The best thing about the community-based Doula program is the compassionate care and company during the journey from pregnancy to birth. They offer a wonderful range of information and resources. Our labor and birth experience was the best, better than anything imaginable!
- Katy Fernandez Pardal
The Community Based Doula program at SBCC gave me the support I needed to have my dream birth. I felt so empowered by what I learned at the classes and having a doula at my birth was so helpful. I am forever grateful for Tina and the doula team.
The absolute best part about having a community-based Doula is gaining knowledge and power during child birth that you never knew you had.
Benefits of having a Community Based Doula:
1. Increased access to care: Community-based doulas are often located in under-resourced areas where access to maternal health care is limited. They provide a critical source of support for women who may not have access to traditional healthcare services.
2. Improved birth outcomes: Studies have shown that having the support of a doula present during labor can lead to shorter labor, decreased need for pain medication, fewer cesarean sections, and fewer preterm births.
3. Lower healthcare costs: By providing continuous support during pregnancy and childbirth, community-based doulas can help reduce the need for costly medical interventions and postpartum care.
4. Enhanced lactation rates: Doulas are trained to assist with lactation and can provide guidance and support ….
5. Cultural sensitivity: Community-based doulas are often from the same community as the families they serve and are therefore better able to understand and respect cultural differences.
6. Long-term benefits: Studies have shown that having a doula can improve a caregiver’s mental health and well-being, leading to improved long-term outcomes for both the caregiver and the baby. Overall, community-based doulas can play a crucial role in improving maternal and infant health outcomes, particularly in under-resourced areas where access to care is limited.

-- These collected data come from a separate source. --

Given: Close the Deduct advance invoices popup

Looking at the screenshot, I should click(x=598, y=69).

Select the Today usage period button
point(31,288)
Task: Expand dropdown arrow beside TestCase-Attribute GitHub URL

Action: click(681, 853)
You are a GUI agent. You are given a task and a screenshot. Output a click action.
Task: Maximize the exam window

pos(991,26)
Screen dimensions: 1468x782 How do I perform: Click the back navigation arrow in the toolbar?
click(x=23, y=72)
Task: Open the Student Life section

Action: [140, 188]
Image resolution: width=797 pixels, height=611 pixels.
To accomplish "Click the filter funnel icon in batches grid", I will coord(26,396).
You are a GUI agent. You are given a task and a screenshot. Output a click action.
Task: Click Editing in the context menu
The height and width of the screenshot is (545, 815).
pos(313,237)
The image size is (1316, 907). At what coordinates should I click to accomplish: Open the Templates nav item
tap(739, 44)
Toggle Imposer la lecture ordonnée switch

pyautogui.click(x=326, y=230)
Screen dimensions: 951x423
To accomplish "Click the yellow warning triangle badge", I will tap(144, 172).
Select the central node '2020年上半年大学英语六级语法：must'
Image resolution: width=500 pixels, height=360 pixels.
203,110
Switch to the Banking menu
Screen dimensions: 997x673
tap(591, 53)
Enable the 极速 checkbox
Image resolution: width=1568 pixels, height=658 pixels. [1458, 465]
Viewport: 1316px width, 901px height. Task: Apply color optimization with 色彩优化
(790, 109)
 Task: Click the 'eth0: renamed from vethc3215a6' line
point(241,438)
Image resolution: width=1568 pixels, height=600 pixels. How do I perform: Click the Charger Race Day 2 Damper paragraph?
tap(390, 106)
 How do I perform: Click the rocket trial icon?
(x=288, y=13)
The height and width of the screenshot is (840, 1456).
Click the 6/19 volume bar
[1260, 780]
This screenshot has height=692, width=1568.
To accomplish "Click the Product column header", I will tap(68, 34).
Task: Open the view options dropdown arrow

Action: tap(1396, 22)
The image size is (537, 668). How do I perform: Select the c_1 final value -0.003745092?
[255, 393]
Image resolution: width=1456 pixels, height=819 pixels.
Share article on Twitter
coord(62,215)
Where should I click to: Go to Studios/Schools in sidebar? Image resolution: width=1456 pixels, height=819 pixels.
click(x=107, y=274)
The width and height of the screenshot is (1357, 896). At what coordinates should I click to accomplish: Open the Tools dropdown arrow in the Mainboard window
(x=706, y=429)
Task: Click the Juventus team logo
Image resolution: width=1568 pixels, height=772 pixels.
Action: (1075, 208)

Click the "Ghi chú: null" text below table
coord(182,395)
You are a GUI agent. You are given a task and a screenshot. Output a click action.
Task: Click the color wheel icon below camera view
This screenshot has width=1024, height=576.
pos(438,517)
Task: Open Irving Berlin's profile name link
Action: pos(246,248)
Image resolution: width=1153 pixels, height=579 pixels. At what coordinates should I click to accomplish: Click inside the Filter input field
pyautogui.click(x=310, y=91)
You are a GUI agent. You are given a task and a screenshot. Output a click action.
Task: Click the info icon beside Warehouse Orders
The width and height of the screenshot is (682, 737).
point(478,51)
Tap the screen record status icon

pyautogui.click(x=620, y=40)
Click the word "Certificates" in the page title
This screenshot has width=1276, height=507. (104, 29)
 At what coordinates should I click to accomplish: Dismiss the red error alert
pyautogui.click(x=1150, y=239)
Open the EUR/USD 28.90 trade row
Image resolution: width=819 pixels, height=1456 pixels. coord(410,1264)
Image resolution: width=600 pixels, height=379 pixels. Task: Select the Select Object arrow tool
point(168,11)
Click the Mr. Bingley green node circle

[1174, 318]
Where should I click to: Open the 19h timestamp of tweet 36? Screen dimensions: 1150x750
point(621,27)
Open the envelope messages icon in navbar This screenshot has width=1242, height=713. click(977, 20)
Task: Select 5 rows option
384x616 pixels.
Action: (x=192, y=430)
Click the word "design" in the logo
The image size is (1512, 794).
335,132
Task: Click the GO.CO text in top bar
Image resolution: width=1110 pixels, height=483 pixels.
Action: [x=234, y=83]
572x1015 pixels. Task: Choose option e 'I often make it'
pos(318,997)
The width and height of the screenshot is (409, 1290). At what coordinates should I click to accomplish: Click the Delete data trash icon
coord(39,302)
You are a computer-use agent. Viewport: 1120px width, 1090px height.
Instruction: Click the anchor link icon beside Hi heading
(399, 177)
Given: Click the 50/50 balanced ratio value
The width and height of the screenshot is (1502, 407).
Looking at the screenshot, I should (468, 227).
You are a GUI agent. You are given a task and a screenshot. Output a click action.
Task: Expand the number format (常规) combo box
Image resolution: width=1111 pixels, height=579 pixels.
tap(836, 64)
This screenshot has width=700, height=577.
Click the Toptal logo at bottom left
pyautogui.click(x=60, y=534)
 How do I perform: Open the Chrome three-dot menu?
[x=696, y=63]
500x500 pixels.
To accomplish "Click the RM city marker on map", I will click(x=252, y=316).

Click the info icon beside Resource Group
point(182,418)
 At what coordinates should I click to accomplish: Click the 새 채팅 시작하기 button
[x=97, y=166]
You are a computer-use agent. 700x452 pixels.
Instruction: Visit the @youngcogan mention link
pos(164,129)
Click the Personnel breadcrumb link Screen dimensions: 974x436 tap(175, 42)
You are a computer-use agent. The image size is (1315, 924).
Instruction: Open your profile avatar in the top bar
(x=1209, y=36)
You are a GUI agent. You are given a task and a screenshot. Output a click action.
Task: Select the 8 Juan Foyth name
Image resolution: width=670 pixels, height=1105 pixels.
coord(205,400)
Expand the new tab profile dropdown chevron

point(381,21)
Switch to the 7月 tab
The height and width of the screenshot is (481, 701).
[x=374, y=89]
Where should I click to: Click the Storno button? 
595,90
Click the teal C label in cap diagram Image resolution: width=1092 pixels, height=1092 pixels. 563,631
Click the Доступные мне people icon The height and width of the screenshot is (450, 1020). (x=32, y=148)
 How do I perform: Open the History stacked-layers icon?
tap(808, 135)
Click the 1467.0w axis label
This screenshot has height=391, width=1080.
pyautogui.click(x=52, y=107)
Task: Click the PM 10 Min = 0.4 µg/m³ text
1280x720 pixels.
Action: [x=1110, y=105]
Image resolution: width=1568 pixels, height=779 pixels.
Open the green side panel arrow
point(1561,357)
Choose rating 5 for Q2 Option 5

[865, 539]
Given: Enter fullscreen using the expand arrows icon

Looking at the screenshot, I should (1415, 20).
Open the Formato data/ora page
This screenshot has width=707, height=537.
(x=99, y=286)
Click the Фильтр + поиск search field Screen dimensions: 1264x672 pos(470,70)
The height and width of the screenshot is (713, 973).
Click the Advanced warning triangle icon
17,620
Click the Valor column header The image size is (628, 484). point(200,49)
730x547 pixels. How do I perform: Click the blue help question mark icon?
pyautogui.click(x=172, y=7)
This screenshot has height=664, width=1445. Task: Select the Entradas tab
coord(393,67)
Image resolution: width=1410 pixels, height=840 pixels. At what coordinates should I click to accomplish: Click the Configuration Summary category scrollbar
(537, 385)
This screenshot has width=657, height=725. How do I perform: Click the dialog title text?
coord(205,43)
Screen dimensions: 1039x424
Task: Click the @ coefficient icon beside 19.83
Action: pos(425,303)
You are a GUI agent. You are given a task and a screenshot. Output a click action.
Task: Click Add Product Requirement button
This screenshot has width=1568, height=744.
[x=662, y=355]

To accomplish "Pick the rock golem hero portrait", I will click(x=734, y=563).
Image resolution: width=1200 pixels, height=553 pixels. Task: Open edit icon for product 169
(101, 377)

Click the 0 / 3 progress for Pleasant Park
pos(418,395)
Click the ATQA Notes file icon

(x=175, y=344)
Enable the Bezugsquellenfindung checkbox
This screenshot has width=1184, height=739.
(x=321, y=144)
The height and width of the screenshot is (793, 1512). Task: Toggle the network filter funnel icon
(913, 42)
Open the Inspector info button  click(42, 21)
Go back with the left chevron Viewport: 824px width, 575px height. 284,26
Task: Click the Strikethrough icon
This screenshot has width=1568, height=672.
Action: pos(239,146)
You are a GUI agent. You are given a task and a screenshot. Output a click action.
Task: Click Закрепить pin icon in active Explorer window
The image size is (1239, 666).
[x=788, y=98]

In continued support of bonding and attachment we would like to ask for babywearing wraps. Each participant would receive a wrap with instructions on wearing and information of the benefits of baby wearing.
Did you know that baby wearing has been around in many cultures for 100’s of years? But has only recently become the norm in the USA.
The American Academy of Pediatrics recommends babywearing as a way to reduce, prevent crying and promote closeness and attachment.